No man is an island and therefore, having conversations with someone that speaks my language is very important from time to time. Picasso had Matisse, Basquiat had Warhol, you get the drift. It’s important for me to have people in the industry, that I can discuss things like social media, advertising, brand development and graphic design. There are very few people that understand all those things and that do them well, Phillip Clayton to me is one of the few people that uses his online platform in the way that I do—to connect with thought leaders from all over the world and learn and interact with them. He is a branding development specialist with over 15 years of experience working in the advertising industry. He is also a member of the International Commission of Judges for the 2019 PAC, Global Leadership Awards, a commission that celebrates great packaging design in the world. Yes, that’s makes us design nerds! We are very much a like in a lot of ways, and so it’s great to talk shop with him from time to time.
We talked bout a lot of things in the span of four hours at a local coffee shop and he introduced me to this book called The Brand Gap, which is now my new favorite guide to branding. It confirms things I’ve known intrinsically for years, such as the no logo test and the idea that a brand is not just a logo (which I talk about in my previous article, Branding is More than a Logo. ) Anyways, let’s get to the nitty gritty.
We talked about a few things such as:
- People skim on paying an agency to do research and develop their entire brand’s identity (not just their logo) and rather pay a graphic designer peanuts to create a logo that will become obsolete in a few years or doesn’t appeal to their target audience.
- A lot of people don’t understand the meaning of the word branding:
Branding is a process of creating a unique image or name or logo or symbol or combination of any of these for a specific product in consumer’s mind which differentiates it from competitor’s products.
- Phillip does not like the word “branding” and prefers brand development, whereas for me, the two can work interchangeably. However, where we both agree is that developing a brand identity is more than just a logo, it’s everything from how the company answers their phone, their internal comms, website–the full gamut of communication.
- Many companies in Jamaica don’t understand the mixed messages they’re sending when their branding is so confusing. This can be as simple as a font choice. Color has a psychological effect as well, which I will touch on in another post.
- The brands we love like Coca-Cola for example, have been able to differentiate over the years by making only slight changes to their logo. The reason for this is that they understand their brand is more than just their logo, its everything from that signature bottle to the brand experience.

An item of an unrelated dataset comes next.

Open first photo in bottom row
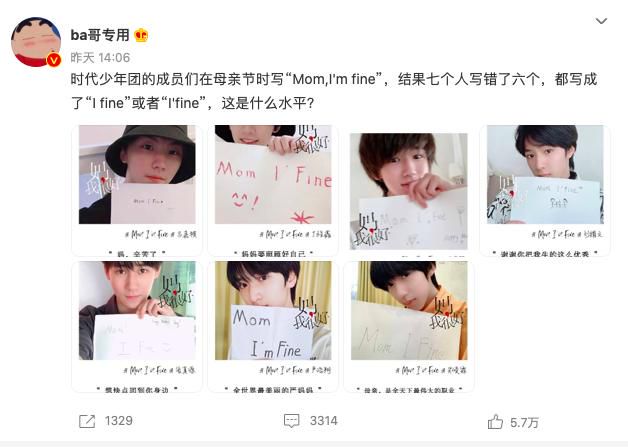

- Some brands know when to innovate by listening to their consumer, for example, Federal Express changed their logo to FedEx because that is what customers were calling the company anyway. So they listened and evolved.
- Some brands think that jumping on every trendy viral topic is the way to go but if it isn’t true to the brand, then they should avoid it all together. For example, McDonalds decided to recreate the famous Banksy shredding painting with a graphic on their social media. The attempt seems lazy and forced and doesn’t speak well to Banksy’s painting or McDonald’s.
AND finally, I’ve been talking about personal branding for years, and how using your presence online and offline can bring opportunities for you but David Olgivy puts it simply and we call can relate to this: you build a brand by doing the work, then the rest will follow.
So tell me what brands do you love and why? And do you love the brand because of the product or service it offers, or are the two not mutually exclusive? And should I continue this coffee talk series and talk to other people about branding and advertising? Who’s down?